§ Source excerpt
Stories about the North Korea match and the Shockmaster are fascinating in an "OMG WTF" way, but seem less substantial somehow.

Trollologist
Mar 3, 2010

by Fluffdaddy
Okay, let's talk "Effective Heel" And also Heels and Faces in General. But to do that we're going to have to talk about Ninjas. And briefly, about Vince Russo:



Vince Russo, Is either a complete tool bag that ruined wrestling forever and also sucks as like, a person. Or, the most progressive and genius creative wrestling has ever seen having penned the attitude era and the NWO:



Truthfully, Vinny Russo isn't a wrestling creative. He's a TV writer that writes wrestling to be compelling TV. and Given that he came up in the Era of "When Animals Attack" and "World's Scariest Police Chases" often citing Jerry Springer, you get the idea of his style of writing. Compelling, unpredictable, surprising. What's more shocking then putting a belt on a WRITER?!? After all, NO one would see that coming and the belt is just a prop that goes to whoever it's scripted to go to so who really cares? Well, fans do for one.

Here is the first lesson in Wrestling Villainy: A good heel is anyone that the crowd hates and wants to see get beaten. Make them hate you by any means necessary The Heel is just whoever the crowd wants to Lose, and the Face is whoever the crowd wants to Win. If people buy PPV or tune in to watch this smug writer get his just desserts, well, then you got worked Mark. Buy a shirt for Sting, who beat Vince Russo and go home with your commemorative Starrcade Cup. BUT! and this is Important: Barring a real-life actual death/injury, Heels must get beaten. Eventually.

§ Task requirements
**A.** List every phrase that the wrestling column sets in quotation marks.
**B.** Reproduce the part of the wrestling column that opens with "Vince Russo, Is" and closes with "do for one.", substituting "television writer" for "TV writer".

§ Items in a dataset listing
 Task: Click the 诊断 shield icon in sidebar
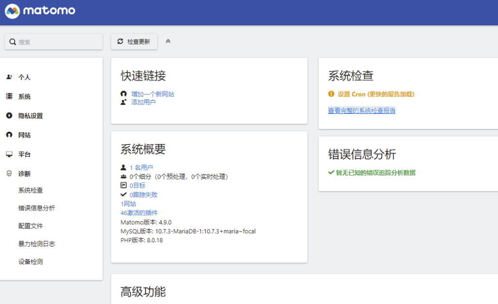(9, 174)
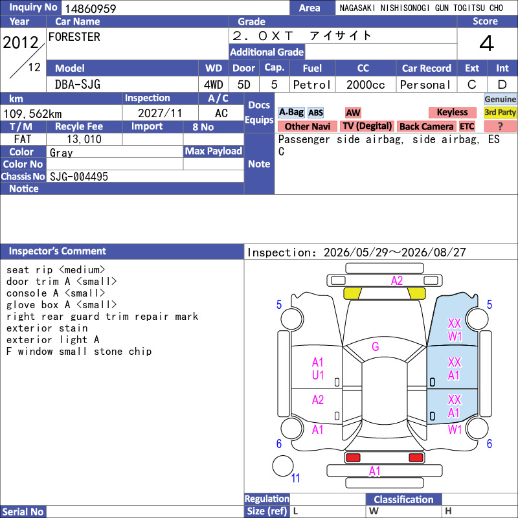Click the Chassis No SJG-004495 field
This screenshot has width=518, height=518.
point(145,176)
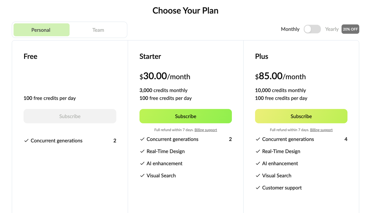Subscribe to the Starter plan
Image resolution: width=371 pixels, height=213 pixels.
point(186,116)
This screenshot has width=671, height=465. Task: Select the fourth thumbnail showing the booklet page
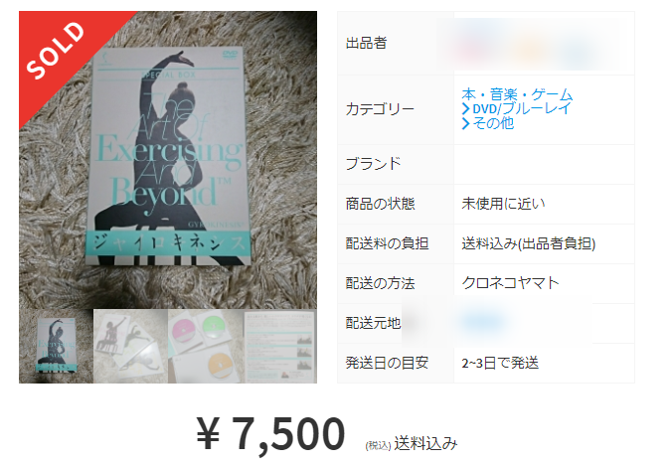click(x=280, y=346)
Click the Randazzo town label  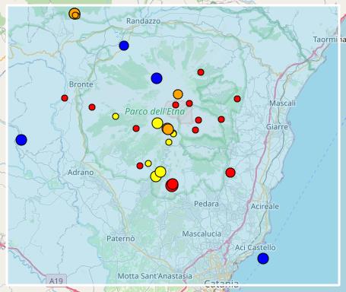pos(143,21)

§ Solved problems
**A.**
- OMG WTF
- Effective Heel
- When Animals Attack
- World's Scariest Police Chases

**B.**
Vince Russo, Is either a complete tool bag that ruined wrestling forever and also sucks as like, a person. Or, the most progressive and genius creative wrestling has ever seen having penned the attitude era and the NWO:



Truthfully, Vinny Russo isn't a wrestling creative. He's a television writer that writes wrestling to be compelling TV. and Given that he came up in the Era of "When Animals Attack" and "World's Scariest Police Chases" often citing Jerry Springer, you get the idea of his style of writing. Compelling, unpredictable, surprising. What's more shocking then putting a belt on a WRITER?!? After all, NO one would see that coming and the belt is just a prop that goes to whoever it's scripted to go to so who really cares? Well, fans do for one.